• Document passage
━━━━━━━━

An electrocardiogram (EKG) is a simple, painless test that records the heart’s electrical activity.
An EKG shows:
How fast your heart is beating
Whether the rhythm of your heart is steady or irregular
The strength and timing of electrical signals as they pass through each part of your heart
EKGs are used to detect and evaluate many heart problems, such as heart attack, arrhythmia, and heart failure.
Your doctor may recommend an EKG if you have signs or symptoms that suggest a heart problem. An EKG also may be done as part of a routine health exam, to check how medicine or a medical device is working, or for routine screening before major surgery. Your doctor may use EKG results to help plan your treatment for a heart condition.
No special preparation is needed for an EKG. Before the test, let your doctor or doctor’s office know what medicines you’re taking. Some medicines can affect EKG results.
For an EKG, soft, sticky patches called electrodes are attached to the skin of your chest, arms, and legs. You lie still on a table while the patches detect your heart’s electrical signals. A machine records these signals on graph paper or displays them on a screen. The entire test takes about 10 minutes.
If you have a heart problem that isn’t present all of the time, you may need a special type of EKG, such as a stress test or Holter or event monitor.
You usually can go back to your normal daily routine after an EKG.
Many heart problems change the heart’s electrical activity in distinct ways. An EKG can help detect a number of heart problems. Results from an EKG can suggest problems such as lack of blood flow to the heart muscle, problems with heart rhythm or the heart’s pumping action, birth defects, problems with heart muscle or heart valves, and inflammation of the heart.
An EKG has no serious risks. EKGs don’t give off electrical charges, such as shocks. You may have a mild rash where the electrodes were attached. This rash usually goes away without treatment.

━━━━━━━━

• Data provided
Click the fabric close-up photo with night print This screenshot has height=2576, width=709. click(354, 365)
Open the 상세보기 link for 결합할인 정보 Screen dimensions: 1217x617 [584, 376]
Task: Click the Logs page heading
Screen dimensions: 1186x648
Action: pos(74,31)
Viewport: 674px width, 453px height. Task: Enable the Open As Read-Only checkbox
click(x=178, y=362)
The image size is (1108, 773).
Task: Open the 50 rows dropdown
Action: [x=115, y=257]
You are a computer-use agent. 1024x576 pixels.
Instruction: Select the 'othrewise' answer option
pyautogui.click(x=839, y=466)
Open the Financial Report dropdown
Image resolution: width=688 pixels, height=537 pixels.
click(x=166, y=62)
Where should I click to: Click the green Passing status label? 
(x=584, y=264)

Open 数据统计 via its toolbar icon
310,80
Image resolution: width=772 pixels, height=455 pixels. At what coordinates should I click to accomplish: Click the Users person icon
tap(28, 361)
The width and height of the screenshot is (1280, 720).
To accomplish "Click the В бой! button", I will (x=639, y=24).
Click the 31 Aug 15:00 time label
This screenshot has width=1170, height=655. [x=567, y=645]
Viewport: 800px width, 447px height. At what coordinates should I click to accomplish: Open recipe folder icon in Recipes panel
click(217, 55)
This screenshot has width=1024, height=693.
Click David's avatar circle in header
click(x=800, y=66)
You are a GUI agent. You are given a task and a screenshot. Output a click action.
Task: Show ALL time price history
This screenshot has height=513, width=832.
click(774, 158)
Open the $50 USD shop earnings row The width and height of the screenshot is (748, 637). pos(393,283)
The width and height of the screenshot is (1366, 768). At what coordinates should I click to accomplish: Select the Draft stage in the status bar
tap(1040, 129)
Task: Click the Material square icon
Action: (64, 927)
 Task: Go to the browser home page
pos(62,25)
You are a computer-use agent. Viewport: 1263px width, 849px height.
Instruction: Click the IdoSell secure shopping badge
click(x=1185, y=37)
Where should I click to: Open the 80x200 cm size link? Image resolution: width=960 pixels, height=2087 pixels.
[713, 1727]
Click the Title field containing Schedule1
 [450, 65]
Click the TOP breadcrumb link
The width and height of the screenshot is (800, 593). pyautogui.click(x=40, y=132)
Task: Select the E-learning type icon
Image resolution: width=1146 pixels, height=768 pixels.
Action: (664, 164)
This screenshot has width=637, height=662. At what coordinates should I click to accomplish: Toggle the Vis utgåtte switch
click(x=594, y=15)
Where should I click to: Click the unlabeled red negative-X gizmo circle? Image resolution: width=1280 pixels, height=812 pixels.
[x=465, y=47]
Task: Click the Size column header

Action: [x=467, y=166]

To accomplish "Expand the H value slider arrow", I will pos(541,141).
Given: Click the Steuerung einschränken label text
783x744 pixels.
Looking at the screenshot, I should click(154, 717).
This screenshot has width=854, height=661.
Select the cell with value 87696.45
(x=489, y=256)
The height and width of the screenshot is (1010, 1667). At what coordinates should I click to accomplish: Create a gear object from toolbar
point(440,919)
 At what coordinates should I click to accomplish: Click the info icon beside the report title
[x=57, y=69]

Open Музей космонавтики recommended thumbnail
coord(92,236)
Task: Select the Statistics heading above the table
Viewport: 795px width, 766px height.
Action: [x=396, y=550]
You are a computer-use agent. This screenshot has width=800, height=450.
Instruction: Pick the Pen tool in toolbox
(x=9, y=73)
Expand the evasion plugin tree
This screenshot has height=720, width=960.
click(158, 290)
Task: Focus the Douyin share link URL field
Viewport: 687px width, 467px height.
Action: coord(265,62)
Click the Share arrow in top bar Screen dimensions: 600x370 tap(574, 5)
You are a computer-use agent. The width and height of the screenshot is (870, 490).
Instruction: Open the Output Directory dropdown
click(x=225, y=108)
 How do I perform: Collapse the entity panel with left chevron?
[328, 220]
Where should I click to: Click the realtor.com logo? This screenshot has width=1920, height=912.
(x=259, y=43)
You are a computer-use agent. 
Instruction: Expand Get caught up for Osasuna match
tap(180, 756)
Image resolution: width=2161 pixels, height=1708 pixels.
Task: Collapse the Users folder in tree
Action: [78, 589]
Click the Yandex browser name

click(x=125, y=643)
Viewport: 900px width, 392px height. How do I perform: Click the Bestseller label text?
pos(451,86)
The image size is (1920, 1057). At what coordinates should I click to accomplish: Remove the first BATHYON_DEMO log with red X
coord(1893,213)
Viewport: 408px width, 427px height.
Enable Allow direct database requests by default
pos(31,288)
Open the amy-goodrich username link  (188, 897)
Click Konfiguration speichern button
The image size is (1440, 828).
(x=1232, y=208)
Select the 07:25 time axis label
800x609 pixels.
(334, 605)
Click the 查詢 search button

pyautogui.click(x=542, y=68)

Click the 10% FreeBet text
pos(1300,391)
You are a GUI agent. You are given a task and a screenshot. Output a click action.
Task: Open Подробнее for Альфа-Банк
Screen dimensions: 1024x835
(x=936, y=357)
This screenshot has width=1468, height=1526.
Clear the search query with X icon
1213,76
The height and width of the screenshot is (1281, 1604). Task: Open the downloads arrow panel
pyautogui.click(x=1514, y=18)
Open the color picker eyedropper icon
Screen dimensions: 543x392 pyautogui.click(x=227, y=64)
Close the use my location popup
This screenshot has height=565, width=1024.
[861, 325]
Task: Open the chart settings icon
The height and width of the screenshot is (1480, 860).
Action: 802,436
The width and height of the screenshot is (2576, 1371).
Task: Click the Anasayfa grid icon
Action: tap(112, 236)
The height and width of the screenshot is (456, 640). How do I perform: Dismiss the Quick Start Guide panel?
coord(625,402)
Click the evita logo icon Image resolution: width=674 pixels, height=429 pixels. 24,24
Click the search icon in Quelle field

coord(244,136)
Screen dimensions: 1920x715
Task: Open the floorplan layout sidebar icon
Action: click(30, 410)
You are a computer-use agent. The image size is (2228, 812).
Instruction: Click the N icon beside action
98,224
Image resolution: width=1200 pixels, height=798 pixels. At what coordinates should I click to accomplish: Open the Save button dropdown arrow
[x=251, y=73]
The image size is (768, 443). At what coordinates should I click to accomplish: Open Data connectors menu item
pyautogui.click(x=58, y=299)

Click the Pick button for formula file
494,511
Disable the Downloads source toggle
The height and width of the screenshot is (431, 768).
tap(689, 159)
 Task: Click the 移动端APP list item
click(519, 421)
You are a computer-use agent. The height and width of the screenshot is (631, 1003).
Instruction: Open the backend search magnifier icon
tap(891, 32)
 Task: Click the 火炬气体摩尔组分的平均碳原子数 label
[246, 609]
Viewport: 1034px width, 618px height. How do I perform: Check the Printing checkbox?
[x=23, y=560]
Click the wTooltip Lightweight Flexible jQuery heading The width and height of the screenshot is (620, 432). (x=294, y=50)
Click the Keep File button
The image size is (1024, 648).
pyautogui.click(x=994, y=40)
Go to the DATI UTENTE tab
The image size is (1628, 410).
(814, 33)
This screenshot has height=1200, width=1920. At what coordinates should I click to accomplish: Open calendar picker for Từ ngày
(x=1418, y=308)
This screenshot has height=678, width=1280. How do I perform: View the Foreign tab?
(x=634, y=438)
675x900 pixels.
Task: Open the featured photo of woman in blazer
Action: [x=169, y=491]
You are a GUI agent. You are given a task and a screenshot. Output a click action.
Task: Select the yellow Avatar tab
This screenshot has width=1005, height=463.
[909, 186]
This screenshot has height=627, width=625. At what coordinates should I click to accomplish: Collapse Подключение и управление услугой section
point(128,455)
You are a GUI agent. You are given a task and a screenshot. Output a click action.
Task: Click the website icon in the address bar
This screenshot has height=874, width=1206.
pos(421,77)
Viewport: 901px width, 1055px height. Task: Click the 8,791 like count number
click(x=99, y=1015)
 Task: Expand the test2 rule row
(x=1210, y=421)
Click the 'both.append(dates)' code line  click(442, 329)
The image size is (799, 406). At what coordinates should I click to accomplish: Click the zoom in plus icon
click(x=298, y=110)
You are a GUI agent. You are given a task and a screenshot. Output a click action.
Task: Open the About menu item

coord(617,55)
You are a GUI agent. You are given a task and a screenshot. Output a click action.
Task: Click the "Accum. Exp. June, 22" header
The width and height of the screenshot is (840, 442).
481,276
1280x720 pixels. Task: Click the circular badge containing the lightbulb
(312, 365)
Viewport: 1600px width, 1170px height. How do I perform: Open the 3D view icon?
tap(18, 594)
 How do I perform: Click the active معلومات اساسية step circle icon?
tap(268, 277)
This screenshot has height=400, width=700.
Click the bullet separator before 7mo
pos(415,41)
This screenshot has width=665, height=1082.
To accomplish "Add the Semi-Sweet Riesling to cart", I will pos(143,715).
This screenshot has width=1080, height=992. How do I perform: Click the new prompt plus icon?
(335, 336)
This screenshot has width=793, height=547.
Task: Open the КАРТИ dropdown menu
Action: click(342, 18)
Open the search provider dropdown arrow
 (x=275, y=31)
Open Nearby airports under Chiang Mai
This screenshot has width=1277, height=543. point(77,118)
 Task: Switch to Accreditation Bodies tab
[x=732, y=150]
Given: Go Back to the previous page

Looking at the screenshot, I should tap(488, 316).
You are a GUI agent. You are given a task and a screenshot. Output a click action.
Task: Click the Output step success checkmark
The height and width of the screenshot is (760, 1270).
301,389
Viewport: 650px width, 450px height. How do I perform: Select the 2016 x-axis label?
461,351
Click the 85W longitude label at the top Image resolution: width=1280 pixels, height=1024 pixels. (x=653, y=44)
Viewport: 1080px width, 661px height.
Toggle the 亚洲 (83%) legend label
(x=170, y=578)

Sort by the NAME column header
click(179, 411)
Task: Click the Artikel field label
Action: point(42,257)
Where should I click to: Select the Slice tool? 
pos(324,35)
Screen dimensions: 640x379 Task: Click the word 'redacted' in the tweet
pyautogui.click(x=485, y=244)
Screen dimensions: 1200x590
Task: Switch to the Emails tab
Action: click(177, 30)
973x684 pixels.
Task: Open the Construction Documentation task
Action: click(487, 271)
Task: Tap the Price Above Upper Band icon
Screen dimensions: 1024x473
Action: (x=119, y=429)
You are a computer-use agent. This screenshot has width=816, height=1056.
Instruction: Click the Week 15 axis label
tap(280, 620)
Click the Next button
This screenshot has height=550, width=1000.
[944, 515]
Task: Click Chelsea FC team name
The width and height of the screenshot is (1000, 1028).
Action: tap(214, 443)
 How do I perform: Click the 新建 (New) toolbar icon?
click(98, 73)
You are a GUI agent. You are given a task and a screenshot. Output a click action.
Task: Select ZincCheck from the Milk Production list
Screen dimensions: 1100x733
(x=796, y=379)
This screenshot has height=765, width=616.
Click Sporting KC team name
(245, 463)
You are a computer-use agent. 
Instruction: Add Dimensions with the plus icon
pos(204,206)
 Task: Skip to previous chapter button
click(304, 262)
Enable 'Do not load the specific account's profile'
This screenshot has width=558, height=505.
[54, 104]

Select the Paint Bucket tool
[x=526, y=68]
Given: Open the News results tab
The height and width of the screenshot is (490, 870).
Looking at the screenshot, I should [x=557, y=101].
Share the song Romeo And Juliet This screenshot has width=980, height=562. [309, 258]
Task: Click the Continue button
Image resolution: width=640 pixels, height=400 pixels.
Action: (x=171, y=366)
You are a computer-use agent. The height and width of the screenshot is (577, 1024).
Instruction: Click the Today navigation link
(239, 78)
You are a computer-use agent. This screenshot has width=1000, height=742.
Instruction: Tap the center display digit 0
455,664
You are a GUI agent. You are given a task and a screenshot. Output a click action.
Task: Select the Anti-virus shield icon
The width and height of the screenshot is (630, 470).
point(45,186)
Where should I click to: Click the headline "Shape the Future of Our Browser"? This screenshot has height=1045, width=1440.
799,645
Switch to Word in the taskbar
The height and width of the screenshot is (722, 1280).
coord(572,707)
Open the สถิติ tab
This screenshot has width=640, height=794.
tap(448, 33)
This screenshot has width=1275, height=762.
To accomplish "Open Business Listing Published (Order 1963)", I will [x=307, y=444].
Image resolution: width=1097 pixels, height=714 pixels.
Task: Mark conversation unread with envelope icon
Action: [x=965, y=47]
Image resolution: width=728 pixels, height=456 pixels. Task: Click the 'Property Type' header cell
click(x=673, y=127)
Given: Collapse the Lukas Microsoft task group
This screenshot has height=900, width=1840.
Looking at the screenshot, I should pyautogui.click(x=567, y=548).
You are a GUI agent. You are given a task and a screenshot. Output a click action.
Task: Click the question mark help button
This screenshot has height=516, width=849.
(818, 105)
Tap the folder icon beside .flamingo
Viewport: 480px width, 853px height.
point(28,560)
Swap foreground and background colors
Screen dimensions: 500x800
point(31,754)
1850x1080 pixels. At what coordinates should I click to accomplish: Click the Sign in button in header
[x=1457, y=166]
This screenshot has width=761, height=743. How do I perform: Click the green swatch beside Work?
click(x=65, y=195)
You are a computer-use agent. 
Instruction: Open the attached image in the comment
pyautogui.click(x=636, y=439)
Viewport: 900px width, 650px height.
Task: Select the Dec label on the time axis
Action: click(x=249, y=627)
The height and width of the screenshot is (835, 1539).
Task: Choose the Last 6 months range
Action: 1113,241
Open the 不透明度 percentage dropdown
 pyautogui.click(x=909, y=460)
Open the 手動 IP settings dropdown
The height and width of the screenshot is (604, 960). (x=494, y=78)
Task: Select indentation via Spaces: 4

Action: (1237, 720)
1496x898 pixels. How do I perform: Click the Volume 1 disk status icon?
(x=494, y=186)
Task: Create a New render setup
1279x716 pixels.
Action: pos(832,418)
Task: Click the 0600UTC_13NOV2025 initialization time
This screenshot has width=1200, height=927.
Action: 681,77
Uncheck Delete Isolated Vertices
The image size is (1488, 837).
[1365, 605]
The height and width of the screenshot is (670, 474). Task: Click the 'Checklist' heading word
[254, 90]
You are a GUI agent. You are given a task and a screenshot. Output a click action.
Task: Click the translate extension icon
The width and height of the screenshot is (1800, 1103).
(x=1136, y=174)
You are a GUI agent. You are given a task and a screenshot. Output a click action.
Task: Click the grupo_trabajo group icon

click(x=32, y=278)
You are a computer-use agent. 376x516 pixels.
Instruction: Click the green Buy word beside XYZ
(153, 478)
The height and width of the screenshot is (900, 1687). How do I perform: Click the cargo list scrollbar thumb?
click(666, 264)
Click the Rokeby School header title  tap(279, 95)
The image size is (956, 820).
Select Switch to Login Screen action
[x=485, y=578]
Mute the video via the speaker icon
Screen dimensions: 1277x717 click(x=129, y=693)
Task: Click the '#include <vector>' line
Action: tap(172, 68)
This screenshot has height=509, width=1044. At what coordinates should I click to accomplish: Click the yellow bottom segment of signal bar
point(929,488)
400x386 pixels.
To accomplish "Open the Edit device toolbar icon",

━━━━━━━━

• Instructions
**a.** Reproduce the part of the EKG passage starting with "An EKG has no" and going on through "away without treatment.".
**b.** According to the EKG passage, why should a patient tell the doctor or doctor's office about their medicines before the test?

• Solution list
**a.**
An EKG has no serious risks. EKGs don’t give off electrical charges, such as shocks. You may have a mild rash where the electrodes were attached. This rash usually goes away without treatment.

**b.** Some medicines can affect EKG results, so the doctor needs to know which ones the patient is taking.